You might want to split Web pages into multiple documents. For example, if you ingest pages from a discussion board you might want to ingest one document for each message on the page.
The HPE Web Connector can create documents for sections of a Web page identified using CSS selectors. For each Web page, the connector creates a parent document and an associated file that contains the full page source. It then creates a child document for each section of the page. Each child document has an associated file that contains the <head>
element from the original page, and a <body>
element containing the content identified by your CSS selector. The parent document includes metadata fields (named CHILD_DOCUMENT
) that refer to the child documents, and each child document has a metadata field (PAGE_REFERENCE
) that refers back to the parent document.
To split Web pages into multiple documents
Stop the connector and open the configuration file.
Modify your fetch task by adding the following parameters:
ChildDocumentSection
|
(Optional) A comma-separated list of sections in the HPE Web Connector configuration file that contain settings for creating child documents.
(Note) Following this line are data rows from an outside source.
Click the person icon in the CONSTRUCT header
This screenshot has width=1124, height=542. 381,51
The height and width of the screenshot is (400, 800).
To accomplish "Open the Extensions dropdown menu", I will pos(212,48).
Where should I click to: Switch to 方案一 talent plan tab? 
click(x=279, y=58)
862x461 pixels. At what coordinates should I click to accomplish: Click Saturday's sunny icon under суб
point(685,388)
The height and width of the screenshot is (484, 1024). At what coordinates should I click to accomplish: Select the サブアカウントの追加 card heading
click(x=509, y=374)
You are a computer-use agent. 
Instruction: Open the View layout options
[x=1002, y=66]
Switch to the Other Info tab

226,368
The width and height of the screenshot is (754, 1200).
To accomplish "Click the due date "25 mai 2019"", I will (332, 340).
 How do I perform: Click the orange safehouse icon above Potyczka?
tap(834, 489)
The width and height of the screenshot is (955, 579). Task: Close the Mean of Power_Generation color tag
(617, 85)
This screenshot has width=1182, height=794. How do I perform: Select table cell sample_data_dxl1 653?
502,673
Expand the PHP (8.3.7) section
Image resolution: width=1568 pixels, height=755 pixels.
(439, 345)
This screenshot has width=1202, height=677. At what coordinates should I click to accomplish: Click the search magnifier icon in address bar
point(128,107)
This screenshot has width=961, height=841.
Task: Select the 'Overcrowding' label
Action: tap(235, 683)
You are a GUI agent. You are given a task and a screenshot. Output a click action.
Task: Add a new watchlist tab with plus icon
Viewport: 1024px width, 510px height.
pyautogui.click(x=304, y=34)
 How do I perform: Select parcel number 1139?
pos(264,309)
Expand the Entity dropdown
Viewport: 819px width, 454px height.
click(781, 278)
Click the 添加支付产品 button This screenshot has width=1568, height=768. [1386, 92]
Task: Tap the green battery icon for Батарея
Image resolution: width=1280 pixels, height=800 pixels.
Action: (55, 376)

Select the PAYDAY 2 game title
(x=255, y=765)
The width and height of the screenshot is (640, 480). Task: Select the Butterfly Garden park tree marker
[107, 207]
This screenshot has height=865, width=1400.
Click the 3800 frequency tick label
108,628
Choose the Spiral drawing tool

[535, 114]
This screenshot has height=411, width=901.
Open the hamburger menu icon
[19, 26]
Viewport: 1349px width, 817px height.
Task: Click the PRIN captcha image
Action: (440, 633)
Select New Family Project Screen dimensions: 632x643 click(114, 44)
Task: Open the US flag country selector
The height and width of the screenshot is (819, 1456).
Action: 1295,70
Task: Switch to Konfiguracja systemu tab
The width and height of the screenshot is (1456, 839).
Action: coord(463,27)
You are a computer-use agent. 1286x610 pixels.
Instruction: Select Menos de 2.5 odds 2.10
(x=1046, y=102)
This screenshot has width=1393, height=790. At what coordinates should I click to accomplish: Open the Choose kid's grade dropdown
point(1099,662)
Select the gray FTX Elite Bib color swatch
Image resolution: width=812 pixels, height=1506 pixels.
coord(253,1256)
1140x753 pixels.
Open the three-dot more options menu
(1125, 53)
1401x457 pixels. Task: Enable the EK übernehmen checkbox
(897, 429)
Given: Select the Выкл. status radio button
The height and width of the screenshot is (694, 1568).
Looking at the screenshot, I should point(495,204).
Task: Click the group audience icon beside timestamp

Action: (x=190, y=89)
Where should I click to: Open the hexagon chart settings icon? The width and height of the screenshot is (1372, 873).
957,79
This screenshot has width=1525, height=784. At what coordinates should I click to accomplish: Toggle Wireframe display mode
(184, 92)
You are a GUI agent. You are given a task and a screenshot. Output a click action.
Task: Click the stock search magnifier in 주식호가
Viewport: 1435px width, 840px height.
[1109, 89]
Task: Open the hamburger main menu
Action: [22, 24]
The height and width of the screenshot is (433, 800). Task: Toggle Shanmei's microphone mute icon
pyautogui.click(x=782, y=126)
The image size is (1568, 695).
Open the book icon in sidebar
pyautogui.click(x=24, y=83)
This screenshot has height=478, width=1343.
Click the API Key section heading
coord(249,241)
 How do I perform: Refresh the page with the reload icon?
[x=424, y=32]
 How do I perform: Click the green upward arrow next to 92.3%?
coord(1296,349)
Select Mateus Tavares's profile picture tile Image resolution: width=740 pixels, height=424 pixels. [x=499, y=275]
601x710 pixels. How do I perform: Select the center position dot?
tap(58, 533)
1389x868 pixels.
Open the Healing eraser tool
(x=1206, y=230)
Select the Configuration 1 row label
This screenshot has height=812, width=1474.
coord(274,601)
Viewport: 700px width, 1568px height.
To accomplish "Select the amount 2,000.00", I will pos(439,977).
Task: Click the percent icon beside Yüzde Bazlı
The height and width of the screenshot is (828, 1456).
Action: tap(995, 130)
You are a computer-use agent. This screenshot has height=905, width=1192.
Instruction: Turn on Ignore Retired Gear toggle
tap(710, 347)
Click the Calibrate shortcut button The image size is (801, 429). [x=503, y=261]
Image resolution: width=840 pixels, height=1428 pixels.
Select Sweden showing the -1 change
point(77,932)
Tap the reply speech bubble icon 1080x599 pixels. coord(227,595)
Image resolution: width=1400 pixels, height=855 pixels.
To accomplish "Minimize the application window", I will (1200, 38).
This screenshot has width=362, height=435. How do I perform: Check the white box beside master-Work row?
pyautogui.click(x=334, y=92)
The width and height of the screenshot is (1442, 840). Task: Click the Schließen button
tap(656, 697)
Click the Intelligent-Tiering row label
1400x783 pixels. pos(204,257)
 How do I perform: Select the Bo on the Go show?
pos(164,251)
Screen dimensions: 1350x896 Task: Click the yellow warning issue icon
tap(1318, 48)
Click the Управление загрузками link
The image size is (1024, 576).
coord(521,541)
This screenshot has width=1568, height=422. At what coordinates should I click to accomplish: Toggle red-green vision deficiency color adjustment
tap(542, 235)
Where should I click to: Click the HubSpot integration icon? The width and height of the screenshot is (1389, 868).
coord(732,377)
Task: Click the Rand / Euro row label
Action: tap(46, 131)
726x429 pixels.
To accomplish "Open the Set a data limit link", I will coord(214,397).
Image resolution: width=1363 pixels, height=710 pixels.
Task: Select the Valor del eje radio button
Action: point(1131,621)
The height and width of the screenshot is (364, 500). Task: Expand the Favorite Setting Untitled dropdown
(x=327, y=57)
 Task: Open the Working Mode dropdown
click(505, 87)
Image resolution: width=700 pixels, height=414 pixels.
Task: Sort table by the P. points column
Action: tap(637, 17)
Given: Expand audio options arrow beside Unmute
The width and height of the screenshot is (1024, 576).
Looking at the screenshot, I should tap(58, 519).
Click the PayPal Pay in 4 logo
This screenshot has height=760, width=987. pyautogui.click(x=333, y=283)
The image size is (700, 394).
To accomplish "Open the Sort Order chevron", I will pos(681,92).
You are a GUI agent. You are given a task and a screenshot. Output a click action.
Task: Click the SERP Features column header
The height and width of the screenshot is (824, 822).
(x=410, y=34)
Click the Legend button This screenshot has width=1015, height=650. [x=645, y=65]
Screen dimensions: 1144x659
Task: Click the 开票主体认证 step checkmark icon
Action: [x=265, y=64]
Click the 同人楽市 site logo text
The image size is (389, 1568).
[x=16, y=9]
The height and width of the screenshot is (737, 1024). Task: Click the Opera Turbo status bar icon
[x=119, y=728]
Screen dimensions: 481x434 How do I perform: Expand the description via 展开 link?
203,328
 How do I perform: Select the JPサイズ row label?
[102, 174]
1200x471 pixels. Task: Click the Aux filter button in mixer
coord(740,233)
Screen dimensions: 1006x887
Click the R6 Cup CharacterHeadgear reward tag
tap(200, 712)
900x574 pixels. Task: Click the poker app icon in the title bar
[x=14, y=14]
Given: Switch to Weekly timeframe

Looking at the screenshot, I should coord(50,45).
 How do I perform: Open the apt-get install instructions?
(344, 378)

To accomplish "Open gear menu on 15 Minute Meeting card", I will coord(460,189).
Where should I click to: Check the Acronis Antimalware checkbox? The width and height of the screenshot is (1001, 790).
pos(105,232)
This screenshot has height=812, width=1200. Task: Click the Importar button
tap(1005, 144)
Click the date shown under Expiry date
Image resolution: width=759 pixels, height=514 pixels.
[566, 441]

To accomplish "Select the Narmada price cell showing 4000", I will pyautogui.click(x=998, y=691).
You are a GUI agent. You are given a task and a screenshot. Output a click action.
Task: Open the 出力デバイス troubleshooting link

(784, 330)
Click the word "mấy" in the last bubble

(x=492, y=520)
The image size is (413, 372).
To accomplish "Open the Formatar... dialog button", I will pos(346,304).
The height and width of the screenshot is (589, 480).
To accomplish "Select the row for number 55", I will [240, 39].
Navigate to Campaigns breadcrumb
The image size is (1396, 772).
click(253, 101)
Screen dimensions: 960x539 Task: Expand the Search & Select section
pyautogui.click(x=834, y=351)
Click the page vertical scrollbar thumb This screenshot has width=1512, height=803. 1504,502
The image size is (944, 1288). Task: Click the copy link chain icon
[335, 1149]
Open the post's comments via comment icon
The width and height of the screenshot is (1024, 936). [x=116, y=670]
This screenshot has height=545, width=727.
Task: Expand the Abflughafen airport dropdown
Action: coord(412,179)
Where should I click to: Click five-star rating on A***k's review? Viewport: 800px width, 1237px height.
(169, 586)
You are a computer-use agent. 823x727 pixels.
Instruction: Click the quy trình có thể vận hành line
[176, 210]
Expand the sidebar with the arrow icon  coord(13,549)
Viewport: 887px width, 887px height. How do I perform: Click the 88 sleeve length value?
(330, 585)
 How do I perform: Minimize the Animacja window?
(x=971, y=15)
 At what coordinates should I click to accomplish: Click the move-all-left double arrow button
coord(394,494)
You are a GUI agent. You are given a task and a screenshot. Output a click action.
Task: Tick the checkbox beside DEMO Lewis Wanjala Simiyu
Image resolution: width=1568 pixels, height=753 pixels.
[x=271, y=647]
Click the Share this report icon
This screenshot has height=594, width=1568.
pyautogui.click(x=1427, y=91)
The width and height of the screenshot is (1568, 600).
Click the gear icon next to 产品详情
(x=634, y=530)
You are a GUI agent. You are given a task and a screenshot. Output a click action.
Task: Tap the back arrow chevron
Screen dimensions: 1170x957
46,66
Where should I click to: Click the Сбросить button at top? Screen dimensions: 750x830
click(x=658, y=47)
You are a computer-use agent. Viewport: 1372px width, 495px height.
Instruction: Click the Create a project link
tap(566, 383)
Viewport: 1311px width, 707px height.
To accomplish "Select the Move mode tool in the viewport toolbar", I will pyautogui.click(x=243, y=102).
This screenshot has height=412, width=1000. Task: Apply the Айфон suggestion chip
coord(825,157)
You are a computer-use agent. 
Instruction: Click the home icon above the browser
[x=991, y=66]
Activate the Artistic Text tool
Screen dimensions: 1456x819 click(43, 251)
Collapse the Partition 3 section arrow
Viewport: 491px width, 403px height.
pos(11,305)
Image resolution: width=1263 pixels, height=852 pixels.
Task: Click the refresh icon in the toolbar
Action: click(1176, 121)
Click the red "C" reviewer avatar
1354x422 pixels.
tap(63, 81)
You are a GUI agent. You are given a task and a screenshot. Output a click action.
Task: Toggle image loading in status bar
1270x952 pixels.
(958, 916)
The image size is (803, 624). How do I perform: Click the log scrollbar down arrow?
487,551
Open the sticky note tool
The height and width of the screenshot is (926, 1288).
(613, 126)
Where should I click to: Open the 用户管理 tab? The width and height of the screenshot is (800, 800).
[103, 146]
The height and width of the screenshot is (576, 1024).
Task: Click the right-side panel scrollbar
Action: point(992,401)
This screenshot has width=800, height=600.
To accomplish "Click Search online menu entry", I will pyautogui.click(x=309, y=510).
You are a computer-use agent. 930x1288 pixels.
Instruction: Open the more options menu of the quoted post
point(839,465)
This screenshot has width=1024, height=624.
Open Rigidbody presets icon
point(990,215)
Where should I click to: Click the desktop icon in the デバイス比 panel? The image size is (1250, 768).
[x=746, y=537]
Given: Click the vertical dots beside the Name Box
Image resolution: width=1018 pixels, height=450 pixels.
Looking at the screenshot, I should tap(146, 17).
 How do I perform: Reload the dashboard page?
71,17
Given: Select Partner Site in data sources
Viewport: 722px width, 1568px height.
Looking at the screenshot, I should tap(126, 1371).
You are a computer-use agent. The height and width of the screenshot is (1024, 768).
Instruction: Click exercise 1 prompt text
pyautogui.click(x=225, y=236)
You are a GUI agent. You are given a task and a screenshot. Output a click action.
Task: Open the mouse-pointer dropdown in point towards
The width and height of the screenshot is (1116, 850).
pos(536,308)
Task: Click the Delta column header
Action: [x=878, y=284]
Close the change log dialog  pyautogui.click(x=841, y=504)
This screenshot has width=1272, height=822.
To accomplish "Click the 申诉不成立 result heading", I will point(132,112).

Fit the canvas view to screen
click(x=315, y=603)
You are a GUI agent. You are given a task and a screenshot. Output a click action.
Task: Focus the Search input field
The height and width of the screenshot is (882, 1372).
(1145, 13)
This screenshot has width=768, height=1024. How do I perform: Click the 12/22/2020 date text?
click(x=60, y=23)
If you do not set this parameter, the connector uses the settings in the TaskName section. |
ChildDocumentUrlRegex
|
(Optional) A Perl-compatible regular expression to identify the pages to generate child documents from. The connector does not attempt to generate child documents from a page unless the full URL of a page matches the regular expression. |
ChildDocumentSelector
|
A CSS2 selector that identifies the root element of each child document in the page source. |
ChildReferenceSelector
|
(Optional) An element in the child document that contains a value to use as the document reference. The value you extract should be unique for each child document, because it is used as part of the DREREFERENCE field in the child document. If you do not set this parameter, the connector uses a GUID. Specify the element using a CSS2 selector, relative to the element identified by ChildDocumentSelector . |
ChildMetadataFieldName
|
(Optional) The names to use for document fields (in child documents) that contain information extracted using the parameter ChildMetadataSelector . This parameter must have the same number of values as ChildMetadataSelector . |
ChildMetadataSelector
|
(Optional) A list of elements in the child document that contain metadata. The metadata in these elements are extracted and added to the metadata fields of child documents. To specify the name(s) of the document field(s) to contain the extracted information, set the configuration parameter |
Consider the following example page which represents messages on a page of a discussion board:
<html> <head> <title>Example Page</title> <meta charset="utf-8"> </head> <body> <div> <h1>Example Page</h1> <div class="content"> <p>content</p> </div> <div class="message"> <h1>Message 1</h1> <p class="meta">some metadata</p> <p>some content</p> </div> <div class="message"> <h1>Message 2</h1> <p class="meta">some metadata</p> <p>some content</p> </div> ... </div> </body> </html>
To create separate documents for the messages contained on this page, you could use the following configuration:
[MyTask] ... ChildDocumentSelector=div.message ChildReferenceSelector=h1 ChildMetadataFieldName0=my_metadata ChildMetadataSelector0=p.meta
This example would produce the following child document:
#DREREFERENCE [child][Message 1]http://www.hp.com/example.htm #DREFIELD my_metadata="some metadata" #DREFIELD PAGE_REFERENCE="http://www.hp.com/example.htm"
The PAGE_REFERENCE
field is added automatically by HPE Web Connector and contains the reference of the parent document.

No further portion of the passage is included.